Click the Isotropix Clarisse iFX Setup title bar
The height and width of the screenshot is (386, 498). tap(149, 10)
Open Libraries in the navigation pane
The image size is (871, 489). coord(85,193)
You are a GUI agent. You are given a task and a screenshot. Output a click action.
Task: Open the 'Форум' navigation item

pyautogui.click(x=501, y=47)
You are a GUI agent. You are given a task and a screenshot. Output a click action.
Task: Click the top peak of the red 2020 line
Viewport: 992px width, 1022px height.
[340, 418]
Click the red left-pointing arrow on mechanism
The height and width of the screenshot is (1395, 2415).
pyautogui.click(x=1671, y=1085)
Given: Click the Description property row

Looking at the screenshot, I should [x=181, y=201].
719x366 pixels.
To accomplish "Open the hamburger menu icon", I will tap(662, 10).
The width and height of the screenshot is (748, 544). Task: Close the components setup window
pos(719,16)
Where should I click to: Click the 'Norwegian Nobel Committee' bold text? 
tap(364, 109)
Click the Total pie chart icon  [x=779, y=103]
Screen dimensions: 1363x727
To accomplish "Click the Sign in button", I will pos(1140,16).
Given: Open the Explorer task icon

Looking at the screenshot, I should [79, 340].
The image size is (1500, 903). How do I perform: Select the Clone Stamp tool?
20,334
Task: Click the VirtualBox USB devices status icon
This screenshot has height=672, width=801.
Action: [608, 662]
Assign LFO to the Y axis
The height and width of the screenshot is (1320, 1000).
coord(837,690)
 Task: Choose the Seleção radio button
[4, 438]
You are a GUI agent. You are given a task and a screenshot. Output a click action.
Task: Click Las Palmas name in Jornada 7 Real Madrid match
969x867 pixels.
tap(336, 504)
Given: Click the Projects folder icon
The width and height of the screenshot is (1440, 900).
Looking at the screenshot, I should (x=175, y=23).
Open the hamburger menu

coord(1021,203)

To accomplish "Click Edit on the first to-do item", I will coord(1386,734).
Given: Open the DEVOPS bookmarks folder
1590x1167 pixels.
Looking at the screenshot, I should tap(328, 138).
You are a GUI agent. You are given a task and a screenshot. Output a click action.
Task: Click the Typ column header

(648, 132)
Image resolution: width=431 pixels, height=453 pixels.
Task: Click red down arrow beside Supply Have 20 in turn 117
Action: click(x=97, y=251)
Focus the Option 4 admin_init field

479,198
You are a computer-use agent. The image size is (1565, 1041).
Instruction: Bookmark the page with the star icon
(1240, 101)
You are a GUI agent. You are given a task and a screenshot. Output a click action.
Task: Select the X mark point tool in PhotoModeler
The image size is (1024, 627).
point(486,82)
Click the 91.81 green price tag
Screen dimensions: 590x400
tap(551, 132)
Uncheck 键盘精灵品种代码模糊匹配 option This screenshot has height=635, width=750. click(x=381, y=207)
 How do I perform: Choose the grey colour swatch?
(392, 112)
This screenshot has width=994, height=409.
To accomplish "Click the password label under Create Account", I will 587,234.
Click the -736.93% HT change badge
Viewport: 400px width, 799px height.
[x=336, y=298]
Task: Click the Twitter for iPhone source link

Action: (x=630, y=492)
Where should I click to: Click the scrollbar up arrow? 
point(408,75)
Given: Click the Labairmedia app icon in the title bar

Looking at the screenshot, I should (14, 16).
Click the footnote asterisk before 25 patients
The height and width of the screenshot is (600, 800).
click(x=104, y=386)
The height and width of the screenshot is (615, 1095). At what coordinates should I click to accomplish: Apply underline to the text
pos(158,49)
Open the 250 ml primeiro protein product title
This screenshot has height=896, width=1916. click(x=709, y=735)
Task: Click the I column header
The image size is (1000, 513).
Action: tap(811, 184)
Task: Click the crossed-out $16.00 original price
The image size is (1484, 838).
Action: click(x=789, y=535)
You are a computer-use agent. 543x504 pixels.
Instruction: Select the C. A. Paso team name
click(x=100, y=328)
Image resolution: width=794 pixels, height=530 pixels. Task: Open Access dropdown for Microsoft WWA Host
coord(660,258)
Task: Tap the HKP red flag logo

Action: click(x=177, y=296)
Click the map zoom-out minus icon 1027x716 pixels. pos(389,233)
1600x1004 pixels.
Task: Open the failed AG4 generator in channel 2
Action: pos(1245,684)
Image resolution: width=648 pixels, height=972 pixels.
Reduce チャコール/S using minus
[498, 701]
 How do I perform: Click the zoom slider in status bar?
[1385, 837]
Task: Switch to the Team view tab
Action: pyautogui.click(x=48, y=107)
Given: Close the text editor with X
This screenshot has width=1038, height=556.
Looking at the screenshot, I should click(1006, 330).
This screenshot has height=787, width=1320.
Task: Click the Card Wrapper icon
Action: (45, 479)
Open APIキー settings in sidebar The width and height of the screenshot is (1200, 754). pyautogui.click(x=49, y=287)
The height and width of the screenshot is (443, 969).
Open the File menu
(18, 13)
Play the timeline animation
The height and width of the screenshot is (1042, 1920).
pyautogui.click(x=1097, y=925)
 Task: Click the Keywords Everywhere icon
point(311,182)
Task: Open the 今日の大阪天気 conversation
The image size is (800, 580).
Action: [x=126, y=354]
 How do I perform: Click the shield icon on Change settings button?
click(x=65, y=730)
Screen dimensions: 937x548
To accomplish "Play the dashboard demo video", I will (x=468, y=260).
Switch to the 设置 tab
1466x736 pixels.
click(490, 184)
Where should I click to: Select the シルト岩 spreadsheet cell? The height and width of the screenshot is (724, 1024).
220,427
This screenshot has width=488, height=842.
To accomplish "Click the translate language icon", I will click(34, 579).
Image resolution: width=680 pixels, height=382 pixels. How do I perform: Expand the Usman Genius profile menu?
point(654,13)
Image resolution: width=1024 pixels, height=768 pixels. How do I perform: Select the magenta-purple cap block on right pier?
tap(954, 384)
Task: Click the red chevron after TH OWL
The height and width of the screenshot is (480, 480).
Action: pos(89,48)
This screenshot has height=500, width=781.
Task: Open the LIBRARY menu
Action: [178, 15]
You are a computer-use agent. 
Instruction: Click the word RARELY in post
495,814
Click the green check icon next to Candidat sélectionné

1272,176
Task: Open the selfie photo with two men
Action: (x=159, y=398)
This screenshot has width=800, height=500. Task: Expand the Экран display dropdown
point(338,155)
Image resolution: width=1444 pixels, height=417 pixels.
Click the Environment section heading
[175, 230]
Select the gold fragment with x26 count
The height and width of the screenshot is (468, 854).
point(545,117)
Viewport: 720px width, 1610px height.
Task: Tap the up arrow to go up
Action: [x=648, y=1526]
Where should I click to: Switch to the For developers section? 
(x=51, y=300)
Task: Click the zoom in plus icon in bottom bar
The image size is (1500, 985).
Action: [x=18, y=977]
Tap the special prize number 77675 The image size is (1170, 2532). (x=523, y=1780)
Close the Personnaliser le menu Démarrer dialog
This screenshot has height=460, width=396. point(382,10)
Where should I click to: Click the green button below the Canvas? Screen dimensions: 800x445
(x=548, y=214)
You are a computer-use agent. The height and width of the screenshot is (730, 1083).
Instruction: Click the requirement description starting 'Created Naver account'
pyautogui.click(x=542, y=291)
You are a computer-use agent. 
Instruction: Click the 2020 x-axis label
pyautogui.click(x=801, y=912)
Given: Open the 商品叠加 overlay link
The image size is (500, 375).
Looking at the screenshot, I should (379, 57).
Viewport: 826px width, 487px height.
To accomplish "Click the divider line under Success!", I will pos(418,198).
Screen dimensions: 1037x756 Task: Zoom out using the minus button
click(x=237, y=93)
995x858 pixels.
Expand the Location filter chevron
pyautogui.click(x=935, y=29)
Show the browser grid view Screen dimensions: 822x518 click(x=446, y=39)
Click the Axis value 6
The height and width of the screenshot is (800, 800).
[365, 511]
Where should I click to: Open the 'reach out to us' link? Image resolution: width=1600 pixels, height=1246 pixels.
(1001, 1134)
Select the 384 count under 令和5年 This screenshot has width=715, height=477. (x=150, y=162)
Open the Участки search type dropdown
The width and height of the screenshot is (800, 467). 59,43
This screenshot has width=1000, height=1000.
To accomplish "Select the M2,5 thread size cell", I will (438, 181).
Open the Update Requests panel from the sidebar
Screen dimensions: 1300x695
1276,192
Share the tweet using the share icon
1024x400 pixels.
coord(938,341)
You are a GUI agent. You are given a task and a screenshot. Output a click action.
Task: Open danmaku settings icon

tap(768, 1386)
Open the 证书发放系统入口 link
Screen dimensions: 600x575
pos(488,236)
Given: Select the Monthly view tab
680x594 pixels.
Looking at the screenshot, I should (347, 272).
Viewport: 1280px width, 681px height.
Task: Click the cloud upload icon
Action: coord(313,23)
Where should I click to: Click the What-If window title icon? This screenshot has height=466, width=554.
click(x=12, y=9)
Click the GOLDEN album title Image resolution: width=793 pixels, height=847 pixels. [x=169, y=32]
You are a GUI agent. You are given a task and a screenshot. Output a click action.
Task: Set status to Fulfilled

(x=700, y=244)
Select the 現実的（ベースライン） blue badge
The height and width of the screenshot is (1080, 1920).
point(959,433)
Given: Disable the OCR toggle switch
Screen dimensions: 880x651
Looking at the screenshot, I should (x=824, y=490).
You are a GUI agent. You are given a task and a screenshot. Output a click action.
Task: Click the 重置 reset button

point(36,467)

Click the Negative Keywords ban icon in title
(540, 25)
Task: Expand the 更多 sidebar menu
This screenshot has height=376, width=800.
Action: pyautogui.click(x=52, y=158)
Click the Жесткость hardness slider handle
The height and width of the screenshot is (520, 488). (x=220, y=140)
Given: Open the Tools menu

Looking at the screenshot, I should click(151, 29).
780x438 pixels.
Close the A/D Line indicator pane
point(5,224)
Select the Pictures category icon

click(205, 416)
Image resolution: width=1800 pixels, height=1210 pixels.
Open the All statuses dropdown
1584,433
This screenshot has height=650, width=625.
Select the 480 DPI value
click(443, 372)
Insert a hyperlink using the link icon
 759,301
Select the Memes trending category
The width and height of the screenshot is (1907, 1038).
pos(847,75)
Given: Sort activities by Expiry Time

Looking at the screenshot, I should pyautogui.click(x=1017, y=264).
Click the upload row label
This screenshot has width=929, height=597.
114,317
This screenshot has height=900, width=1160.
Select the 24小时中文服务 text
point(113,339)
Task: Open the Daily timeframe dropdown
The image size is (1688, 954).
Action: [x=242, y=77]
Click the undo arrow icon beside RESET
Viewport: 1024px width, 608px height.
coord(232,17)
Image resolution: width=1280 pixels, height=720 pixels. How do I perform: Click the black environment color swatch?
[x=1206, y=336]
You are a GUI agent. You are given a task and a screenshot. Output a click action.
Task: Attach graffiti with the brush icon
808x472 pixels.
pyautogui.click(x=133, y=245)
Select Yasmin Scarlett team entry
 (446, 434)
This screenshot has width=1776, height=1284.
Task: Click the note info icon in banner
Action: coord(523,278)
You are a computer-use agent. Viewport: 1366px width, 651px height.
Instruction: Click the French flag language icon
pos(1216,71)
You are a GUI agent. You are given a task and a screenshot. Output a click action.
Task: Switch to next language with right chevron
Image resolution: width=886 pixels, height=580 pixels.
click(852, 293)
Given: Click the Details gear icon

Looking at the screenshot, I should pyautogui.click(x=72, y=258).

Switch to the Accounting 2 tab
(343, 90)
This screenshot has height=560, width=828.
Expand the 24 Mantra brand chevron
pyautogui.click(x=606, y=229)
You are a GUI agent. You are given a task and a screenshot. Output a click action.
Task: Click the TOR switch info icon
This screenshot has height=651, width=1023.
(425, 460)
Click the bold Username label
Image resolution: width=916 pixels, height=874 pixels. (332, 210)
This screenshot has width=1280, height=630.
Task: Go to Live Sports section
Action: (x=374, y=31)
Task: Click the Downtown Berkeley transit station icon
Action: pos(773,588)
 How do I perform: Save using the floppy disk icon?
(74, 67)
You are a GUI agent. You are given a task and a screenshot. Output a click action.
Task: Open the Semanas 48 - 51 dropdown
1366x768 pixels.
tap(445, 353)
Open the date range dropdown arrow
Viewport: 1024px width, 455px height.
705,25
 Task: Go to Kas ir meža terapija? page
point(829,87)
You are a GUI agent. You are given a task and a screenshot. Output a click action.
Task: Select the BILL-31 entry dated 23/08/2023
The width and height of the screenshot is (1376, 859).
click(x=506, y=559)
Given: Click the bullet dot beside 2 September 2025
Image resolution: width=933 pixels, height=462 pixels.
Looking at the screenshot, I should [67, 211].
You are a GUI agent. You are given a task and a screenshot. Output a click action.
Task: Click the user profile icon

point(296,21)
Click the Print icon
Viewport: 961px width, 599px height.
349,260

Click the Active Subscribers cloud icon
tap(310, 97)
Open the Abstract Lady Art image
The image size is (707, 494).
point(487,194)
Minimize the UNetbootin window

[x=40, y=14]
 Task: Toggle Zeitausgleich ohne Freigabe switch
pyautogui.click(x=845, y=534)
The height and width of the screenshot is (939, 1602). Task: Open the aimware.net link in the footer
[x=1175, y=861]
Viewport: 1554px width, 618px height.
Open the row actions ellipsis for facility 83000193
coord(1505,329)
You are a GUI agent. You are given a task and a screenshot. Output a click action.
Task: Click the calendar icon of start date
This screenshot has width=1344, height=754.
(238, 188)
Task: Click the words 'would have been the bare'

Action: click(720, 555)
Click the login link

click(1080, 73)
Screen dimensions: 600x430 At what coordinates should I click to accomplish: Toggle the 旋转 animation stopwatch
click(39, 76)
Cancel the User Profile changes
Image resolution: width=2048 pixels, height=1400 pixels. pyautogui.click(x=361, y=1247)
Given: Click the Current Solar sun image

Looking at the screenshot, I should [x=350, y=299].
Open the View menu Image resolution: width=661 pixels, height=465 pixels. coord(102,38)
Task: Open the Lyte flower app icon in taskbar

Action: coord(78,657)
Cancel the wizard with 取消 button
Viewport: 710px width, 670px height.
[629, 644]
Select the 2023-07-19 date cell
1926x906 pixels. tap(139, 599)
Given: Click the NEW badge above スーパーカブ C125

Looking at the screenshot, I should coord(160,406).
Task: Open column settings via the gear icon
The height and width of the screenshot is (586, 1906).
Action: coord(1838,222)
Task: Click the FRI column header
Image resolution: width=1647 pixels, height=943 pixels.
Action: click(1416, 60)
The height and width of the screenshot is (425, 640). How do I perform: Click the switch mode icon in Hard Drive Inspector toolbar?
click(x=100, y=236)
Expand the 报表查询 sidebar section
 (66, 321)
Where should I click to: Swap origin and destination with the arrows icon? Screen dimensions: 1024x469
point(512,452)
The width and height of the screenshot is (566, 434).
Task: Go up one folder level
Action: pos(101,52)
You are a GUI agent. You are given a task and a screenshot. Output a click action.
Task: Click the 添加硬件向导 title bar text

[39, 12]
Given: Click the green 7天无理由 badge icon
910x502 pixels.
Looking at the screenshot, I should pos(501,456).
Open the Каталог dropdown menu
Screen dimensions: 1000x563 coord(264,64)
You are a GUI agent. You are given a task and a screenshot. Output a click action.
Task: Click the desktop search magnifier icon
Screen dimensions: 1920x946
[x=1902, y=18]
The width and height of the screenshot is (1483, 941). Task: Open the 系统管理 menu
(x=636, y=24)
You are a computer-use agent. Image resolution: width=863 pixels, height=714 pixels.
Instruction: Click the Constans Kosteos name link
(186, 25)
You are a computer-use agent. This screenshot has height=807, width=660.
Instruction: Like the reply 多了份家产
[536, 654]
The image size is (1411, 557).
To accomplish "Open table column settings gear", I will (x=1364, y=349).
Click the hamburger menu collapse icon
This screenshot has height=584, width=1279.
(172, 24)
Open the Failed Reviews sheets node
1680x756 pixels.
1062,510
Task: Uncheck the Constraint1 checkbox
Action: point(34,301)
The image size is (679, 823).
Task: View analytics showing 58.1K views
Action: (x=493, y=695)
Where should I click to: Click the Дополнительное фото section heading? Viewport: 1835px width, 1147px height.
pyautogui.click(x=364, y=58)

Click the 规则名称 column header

▶ TASK DETAILS
Please give the number of lines in the listing above that contain the string "computer", without anything else.

▶ ANSWER SPACE
8